[Dataset entries]
★ ★ ★ ★ ★ ★ ★

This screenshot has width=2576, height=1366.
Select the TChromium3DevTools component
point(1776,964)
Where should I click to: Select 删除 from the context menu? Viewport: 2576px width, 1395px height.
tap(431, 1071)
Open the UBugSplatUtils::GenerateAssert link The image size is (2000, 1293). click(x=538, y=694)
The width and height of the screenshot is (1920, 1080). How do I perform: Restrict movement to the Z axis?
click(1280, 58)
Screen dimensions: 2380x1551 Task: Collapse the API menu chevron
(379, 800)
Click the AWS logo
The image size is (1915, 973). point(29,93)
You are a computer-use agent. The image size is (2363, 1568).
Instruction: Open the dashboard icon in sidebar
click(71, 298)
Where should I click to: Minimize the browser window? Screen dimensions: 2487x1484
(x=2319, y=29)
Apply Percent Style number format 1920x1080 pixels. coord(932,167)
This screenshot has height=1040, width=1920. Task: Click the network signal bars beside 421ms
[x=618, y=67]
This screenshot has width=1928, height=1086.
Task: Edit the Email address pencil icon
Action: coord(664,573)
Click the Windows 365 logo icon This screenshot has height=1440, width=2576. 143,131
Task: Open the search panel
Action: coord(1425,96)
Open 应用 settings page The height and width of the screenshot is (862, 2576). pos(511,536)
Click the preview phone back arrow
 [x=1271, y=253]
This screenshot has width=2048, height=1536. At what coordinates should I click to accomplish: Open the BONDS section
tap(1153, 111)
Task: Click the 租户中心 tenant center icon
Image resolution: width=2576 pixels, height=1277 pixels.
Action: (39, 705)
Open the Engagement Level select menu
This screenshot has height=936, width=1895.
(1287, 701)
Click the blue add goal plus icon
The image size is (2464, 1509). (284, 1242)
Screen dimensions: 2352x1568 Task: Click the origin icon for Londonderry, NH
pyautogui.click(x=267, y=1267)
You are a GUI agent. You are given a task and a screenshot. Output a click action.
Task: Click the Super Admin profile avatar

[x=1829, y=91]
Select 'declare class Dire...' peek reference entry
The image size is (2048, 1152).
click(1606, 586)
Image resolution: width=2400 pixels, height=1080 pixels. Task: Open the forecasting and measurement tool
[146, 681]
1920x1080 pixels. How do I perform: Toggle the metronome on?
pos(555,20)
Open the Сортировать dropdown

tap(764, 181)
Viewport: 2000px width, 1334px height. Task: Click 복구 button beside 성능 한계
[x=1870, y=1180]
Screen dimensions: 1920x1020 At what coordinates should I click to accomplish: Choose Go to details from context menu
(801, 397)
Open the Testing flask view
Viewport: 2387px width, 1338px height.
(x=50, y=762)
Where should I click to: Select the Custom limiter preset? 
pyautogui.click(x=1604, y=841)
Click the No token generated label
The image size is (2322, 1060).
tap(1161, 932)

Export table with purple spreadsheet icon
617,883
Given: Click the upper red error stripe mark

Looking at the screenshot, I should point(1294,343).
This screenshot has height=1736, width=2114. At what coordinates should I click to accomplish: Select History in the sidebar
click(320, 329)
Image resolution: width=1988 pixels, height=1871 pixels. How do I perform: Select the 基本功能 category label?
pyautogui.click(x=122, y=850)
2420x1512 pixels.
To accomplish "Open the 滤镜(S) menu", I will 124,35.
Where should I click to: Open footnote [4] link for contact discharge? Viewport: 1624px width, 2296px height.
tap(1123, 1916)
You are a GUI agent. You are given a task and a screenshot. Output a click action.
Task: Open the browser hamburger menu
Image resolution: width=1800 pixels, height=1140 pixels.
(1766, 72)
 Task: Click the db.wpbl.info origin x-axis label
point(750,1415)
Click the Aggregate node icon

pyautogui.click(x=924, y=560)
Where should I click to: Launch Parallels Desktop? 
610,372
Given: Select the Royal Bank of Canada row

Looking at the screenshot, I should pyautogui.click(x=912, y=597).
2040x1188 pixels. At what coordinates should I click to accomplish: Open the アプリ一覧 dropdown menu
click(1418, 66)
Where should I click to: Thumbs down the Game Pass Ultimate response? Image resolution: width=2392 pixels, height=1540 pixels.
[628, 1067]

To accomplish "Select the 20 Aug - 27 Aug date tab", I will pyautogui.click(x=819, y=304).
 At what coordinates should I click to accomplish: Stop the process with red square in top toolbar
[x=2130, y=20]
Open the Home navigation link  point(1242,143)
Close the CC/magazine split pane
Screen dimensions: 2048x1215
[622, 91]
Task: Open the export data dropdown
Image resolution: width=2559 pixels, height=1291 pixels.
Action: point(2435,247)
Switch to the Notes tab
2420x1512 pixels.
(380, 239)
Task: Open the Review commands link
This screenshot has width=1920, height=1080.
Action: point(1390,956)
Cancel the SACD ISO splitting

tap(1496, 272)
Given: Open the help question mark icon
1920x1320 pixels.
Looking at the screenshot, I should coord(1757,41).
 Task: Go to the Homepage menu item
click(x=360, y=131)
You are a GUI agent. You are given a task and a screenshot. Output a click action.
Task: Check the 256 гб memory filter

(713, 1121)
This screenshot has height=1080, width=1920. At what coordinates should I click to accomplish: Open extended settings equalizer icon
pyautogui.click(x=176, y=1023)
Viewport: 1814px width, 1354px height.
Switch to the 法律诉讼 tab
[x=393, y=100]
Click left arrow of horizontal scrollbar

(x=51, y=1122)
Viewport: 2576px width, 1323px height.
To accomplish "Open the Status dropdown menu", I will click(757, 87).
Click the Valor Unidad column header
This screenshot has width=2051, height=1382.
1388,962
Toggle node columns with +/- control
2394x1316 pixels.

★ ★ ★ ★ ★ ★ ★

### What you are asked to do
The entries above are to be copied word for word.

### Solution
This screenshot has width=2576, height=1366.
Select the TChromium3DevTools component
point(1776,964)
Where should I click to: Select 删除 from the context menu? Viewport: 2576px width, 1395px height.
tap(431, 1071)
Open the UBugSplatUtils::GenerateAssert link The image size is (2000, 1293). click(x=538, y=694)
The width and height of the screenshot is (1920, 1080). How do I perform: Restrict movement to the Z axis?
click(1280, 58)
Screen dimensions: 2380x1551 Task: Collapse the API menu chevron
(379, 800)
Click the AWS logo
The image size is (1915, 973). point(29,93)
You are a computer-use agent. The image size is (2363, 1568).
Instruction: Open the dashboard icon in sidebar
click(71, 298)
Where should I click to: Minimize the browser window? Screen dimensions: 2487x1484
(x=2319, y=29)
Apply Percent Style number format 1920x1080 pixels. coord(932,167)
This screenshot has height=1040, width=1920. Task: Click the network signal bars beside 421ms
[x=618, y=67]
This screenshot has width=1928, height=1086.
Task: Edit the Email address pencil icon
Action: coord(664,573)
Click the Windows 365 logo icon This screenshot has height=1440, width=2576. 143,131
Task: Open the search panel
Action: coord(1425,96)
Open 应用 settings page The height and width of the screenshot is (862, 2576). pos(511,536)
Click the preview phone back arrow
 [x=1271, y=253]
This screenshot has width=2048, height=1536. At what coordinates should I click to accomplish: Open the BONDS section
tap(1153, 111)
Task: Click the 租户中心 tenant center icon
Image resolution: width=2576 pixels, height=1277 pixels.
Action: (39, 705)
Open the Engagement Level select menu
This screenshot has height=936, width=1895.
(1287, 701)
Click the blue add goal plus icon
The image size is (2464, 1509). (284, 1242)
Screen dimensions: 2352x1568 Task: Click the origin icon for Londonderry, NH
pyautogui.click(x=267, y=1267)
You are a GUI agent. You are given a task and a screenshot. Output a click action.
Task: Click the Super Admin profile avatar

[x=1829, y=91]
Select 'declare class Dire...' peek reference entry
The image size is (2048, 1152).
click(1606, 586)
Image resolution: width=2400 pixels, height=1080 pixels. Task: Open the forecasting and measurement tool
[146, 681]
1920x1080 pixels. How do I perform: Toggle the metronome on?
pos(555,20)
Open the Сортировать dropdown

tap(764, 181)
Viewport: 2000px width, 1334px height. Task: Click 복구 button beside 성능 한계
[x=1870, y=1180]
Screen dimensions: 1920x1020 At what coordinates should I click to accomplish: Choose Go to details from context menu
(801, 397)
Open the Testing flask view
Viewport: 2387px width, 1338px height.
(x=50, y=762)
Where should I click to: Select the Custom limiter preset? 
pyautogui.click(x=1604, y=841)
Click the No token generated label
The image size is (2322, 1060).
tap(1161, 932)

Export table with purple spreadsheet icon
617,883
Given: Click the upper red error stripe mark

Looking at the screenshot, I should point(1294,343).
This screenshot has height=1736, width=2114. At what coordinates should I click to accomplish: Select History in the sidebar
click(320, 329)
Image resolution: width=1988 pixels, height=1871 pixels. How do I perform: Select the 基本功能 category label?
pyautogui.click(x=122, y=850)
2420x1512 pixels.
To accomplish "Open the 滤镜(S) menu", I will 124,35.
Where should I click to: Open footnote [4] link for contact discharge? Viewport: 1624px width, 2296px height.
tap(1123, 1916)
You are a GUI agent. You are given a task and a screenshot. Output a click action.
Task: Open the browser hamburger menu
Image resolution: width=1800 pixels, height=1140 pixels.
(1766, 72)
 Task: Click the db.wpbl.info origin x-axis label
point(750,1415)
Click the Aggregate node icon

pyautogui.click(x=924, y=560)
Where should I click to: Launch Parallels Desktop? 
610,372
Given: Select the Royal Bank of Canada row

Looking at the screenshot, I should pyautogui.click(x=912, y=597).
2040x1188 pixels. At what coordinates should I click to accomplish: Open the アプリ一覧 dropdown menu
click(1418, 66)
Where should I click to: Thumbs down the Game Pass Ultimate response? Image resolution: width=2392 pixels, height=1540 pixels.
[628, 1067]

To accomplish "Select the 20 Aug - 27 Aug date tab", I will pyautogui.click(x=819, y=304).
 At what coordinates should I click to accomplish: Stop the process with red square in top toolbar
[x=2130, y=20]
Open the Home navigation link  point(1242,143)
Close the CC/magazine split pane
Screen dimensions: 2048x1215
[622, 91]
Task: Open the export data dropdown
Image resolution: width=2559 pixels, height=1291 pixels.
Action: point(2435,247)
Switch to the Notes tab
2420x1512 pixels.
(380, 239)
Task: Open the Review commands link
This screenshot has width=1920, height=1080.
Action: point(1390,956)
Cancel the SACD ISO splitting

tap(1496, 272)
Given: Open the help question mark icon
1920x1320 pixels.
Looking at the screenshot, I should coord(1757,41).
 Task: Go to the Homepage menu item
click(x=360, y=131)
You are a GUI agent. You are given a task and a screenshot. Output a click action.
Task: Check the 256 гб memory filter

(713, 1121)
This screenshot has height=1080, width=1920. At what coordinates should I click to accomplish: Open extended settings equalizer icon
pyautogui.click(x=176, y=1023)
Viewport: 1814px width, 1354px height.
Switch to the 法律诉讼 tab
[x=393, y=100]
Click left arrow of horizontal scrollbar

(x=51, y=1122)
Viewport: 2576px width, 1323px height.
To accomplish "Open the Status dropdown menu", I will click(757, 87).
Click the Valor Unidad column header
This screenshot has width=2051, height=1382.
1388,962
Toggle node columns with +/- control
2394x1316 pixels.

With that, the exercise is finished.